Mr. Gladwin, 42, said he was deeply influenced by a seminal paper, “How to Share a Secret,” written in 1979 by Adi Shamir, a designer of the encryption algorithm known as public-key cryptography. The paper describes how a message can be broken into pieces and then reassembled from a subset of those pieces without revealing the message.

Mr. Gladwin developed a set of software routines that would copy the data stored on his PC into a large number of fragments, or slices. The mathematics of his solution had an additional benefit: the original data could be reconstructed from a majority of the slices. The design made it possible to retrieve a complete set of his original data even if some of the disks that held portions of the data failed or went offline.

The design of such “distributed file systems” is already a rich area of computer science research, and commercial systems are widely available in the software and data-storage markets. But Mr. Gladwin argues that his new standard offers security and efficiency features not easily available either to information technology managers or to individual computer users.

The experimental Cleversafe research grid is located at 11 storage sites around the world, but Mr. Gladwin is hoping that a commercial network will evolve, composed of tens of thousands or hundreds of thousands of storage sites that will be accessible at low cost.

The Cleversafe design could lead to a communal Internet storage system that Mr. Patterson called “hippie storage.” The idea is similar to SETI@Home, the shared computing system that allows PC users to contribute idle time on their machines to create a distributed supercomputer.

Today most distributed storage systems work by making multiple copies of data at multiple locations and then using various mechanisms to keep the copies synchronized. Examples include distributed file systems from Microsoft and Google as well as a system designed by software developers at Stanford known as Lockss — Lots of Copies Keep Stuff Safe — that is used to preserve the digital versions of academic journals.

The Cleversafe project uses a different approach based on dispersing data in encrypted slices rather than copying it. That approach shares some design similarities with a Berkeley research project known as OceanStore, which is also intended to create a globally distributed computer storage system.

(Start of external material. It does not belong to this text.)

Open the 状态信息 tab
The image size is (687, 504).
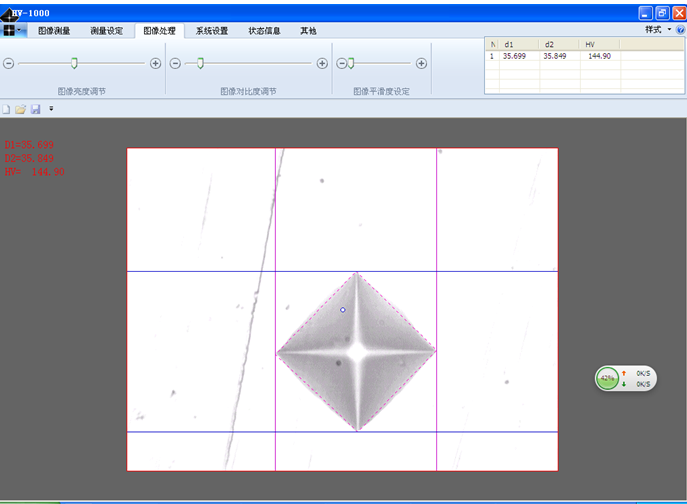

“They’re not making a commercially implemented solution,” Mr. Gladwin said of the Berkeley project. “Our focus is something that people can use.”

A storage industry analyst said that such an approach had significant potential.

“The great thing about storage is that it’s always a moving target,” said Michael Dortch, principal business analyst at the Robert Frances Group, an industry consulting organization. “The I.T. industry is littered with the bodies of people who have said solution X will never fly.”

The Cleversafe project, with 25 employees, is housed on the campus of the Illinois Institute of Technology in Chicago. Mr. Gladwin said the school had been an ideal technology incubator because of the ready availability of student technical talent.

One company considering the Cleversafe software is Univa, a developer of grid computing software and systems. “The potential to be able to geographically distribute data over the Internet has very nice properties,” said Steve Tuecke, a founder and chief technology officer of Univa, in Lisle, Ill.

An early financial backer of the project, Stewart Alsop, argues that Cleversafe is an indication that the open-source software movement is shifting from merely reusing existing designs to becoming a force for innovation.

“Data storage on the Internet is one of the most brutally competitive markets in the world,” he said. “But nobody is using this architecture, and the logical benefits of this are remarkable.”